Oberammergau

Oberammergau
Ein Dorf und seine Passion
02.07.2022 - 06:30

2000 Oberammergauer stehen derzeit fast täglich auf der Bühne, um das Leiden und Sterben Christi darzustellen. Auch die pandemiebedingte Absage der Passion vor zwei Jahren konnte das Dorf nicht davon abbringen, ihr Pestgelöbnis aus dem Jahre 1633 zu erfüllen. Alle 10 Jahre kommen seither Besucher aus aller Welt in den Ort nahe der Zugspitze.

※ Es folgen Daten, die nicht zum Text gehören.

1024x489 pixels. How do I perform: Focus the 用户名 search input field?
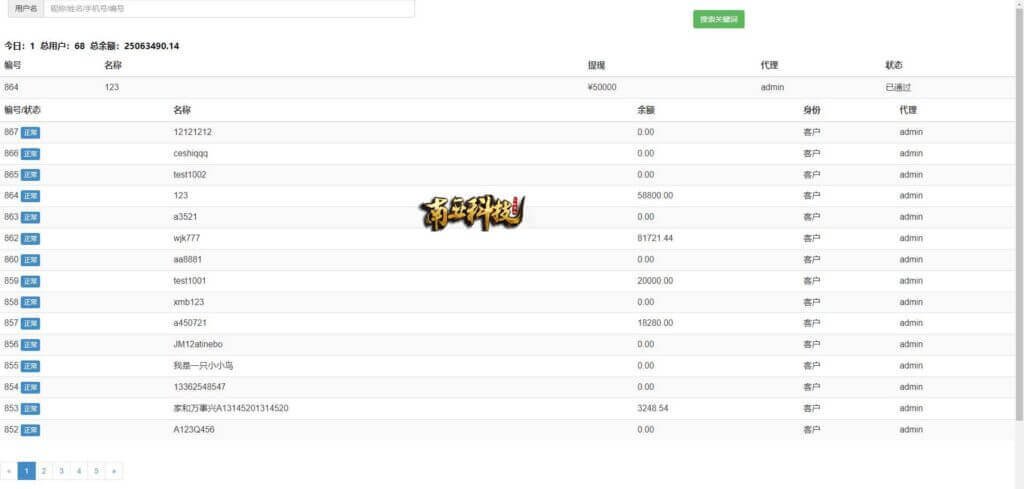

Bereits zum vierten Mal hat die Gemeinde den umtriebigen Christian Stückl als Spielleiter bestellt. Als einer der profiliertesten Theatermacher Deutschlands setzt er seit 1990 in Oberammergau alles daran, das Maximale aus den Laiendarstellern herauszuholen. Gegen Wiederstände hat Stückl erstritten, dass auch Muslime und Ungetaufte mitspielen dürfen. Auch verheiratete Frauen stehen seit 1990 auf der Bühne. Für Andrea Hecht geht mit der Wahl zur Mariendarstellerin bereits zum zweiten Mal ein Kindheitstraum in Erfüllung. Ihr Bild von der Gottesmutter hat sich seither total gewandelt: Aus einer entrückten Heiligenfigur ist für sie eine streitbare Frau geworden, die den Weg ihres Sohnes bis zur Hinrichtung mitgeht. Auch Barbara Schuster erzählt, wie sie ihre Rolle als Maria Magdalena versteht. Die intensive Auseinandersetzung mit den biblischen Figuren formt, wie sie meint, auch den persönlichen Glauben. Der Film lässt erleben wie sich die Dorfbewohner auf die über 100 Aufführungen vorbereiten. Die Begleitung einiger Hauptdarstellen macht deutlich, dass die Passion für die Oberammergauer kein Stück ist, das alle 10 Jahre aus dem Theaterfundus geholt wird: Vielmehr ist es der intensive Versuch eines Dorfes, die Person Jesu immer wieder neu zu entdecken.